Stored records
┌──
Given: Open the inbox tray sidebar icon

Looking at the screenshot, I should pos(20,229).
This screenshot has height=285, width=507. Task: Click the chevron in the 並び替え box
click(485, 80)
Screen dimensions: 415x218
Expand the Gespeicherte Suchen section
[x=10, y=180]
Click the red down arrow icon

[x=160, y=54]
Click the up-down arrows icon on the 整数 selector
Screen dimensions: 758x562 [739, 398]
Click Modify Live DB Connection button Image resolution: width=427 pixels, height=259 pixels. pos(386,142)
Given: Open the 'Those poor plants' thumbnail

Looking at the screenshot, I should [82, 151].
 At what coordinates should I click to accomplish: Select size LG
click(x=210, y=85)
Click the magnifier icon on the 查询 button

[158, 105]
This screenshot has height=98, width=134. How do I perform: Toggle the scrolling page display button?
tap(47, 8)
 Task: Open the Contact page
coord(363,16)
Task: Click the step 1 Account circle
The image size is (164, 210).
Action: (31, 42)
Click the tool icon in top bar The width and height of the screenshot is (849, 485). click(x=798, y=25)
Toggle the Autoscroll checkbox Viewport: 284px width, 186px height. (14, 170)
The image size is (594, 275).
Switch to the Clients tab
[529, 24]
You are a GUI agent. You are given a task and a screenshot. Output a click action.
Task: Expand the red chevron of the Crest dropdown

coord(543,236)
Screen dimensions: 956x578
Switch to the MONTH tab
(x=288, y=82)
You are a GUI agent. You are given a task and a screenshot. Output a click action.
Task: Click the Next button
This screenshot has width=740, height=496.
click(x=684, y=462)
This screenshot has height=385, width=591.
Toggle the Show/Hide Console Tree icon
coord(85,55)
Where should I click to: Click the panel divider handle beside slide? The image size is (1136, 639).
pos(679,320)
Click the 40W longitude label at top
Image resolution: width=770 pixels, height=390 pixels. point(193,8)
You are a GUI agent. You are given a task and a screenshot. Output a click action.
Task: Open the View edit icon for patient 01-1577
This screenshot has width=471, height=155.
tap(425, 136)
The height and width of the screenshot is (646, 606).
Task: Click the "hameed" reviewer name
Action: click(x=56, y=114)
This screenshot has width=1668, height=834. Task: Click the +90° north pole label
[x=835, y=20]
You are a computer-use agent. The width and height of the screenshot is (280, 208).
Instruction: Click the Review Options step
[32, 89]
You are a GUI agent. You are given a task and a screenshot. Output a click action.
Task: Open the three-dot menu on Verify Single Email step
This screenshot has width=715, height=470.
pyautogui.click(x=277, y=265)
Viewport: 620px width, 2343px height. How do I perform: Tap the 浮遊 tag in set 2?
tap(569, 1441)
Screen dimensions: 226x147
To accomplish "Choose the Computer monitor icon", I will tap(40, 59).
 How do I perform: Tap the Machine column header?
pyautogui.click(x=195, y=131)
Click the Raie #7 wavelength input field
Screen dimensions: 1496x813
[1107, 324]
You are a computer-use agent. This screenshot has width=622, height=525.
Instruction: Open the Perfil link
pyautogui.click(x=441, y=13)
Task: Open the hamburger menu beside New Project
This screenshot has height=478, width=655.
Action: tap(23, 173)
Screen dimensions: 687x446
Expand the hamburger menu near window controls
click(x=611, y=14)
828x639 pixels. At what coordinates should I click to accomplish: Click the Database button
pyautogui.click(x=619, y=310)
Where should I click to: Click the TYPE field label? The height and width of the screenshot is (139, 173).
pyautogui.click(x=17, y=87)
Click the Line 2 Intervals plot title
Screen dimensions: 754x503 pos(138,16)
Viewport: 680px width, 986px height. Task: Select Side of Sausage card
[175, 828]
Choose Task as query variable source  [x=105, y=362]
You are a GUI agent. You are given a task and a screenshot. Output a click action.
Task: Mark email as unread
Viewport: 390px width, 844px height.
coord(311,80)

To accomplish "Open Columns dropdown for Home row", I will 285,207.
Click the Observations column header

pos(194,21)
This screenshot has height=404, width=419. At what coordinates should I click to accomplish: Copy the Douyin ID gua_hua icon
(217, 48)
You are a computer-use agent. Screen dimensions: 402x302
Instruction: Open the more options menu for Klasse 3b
└──
▶ _WHAT YOU ARE ASKED TO DO_
Repeat only the lines above, from the first line of the entries through the line that contains "Screen dimensions: 415x218", including both ends.

▶ _OUTPUT FOR THIS TASK_
Given: Open the inbox tray sidebar icon

Looking at the screenshot, I should pos(20,229).
This screenshot has height=285, width=507. Task: Click the chevron in the 並び替え box
click(485, 80)
Screen dimensions: 415x218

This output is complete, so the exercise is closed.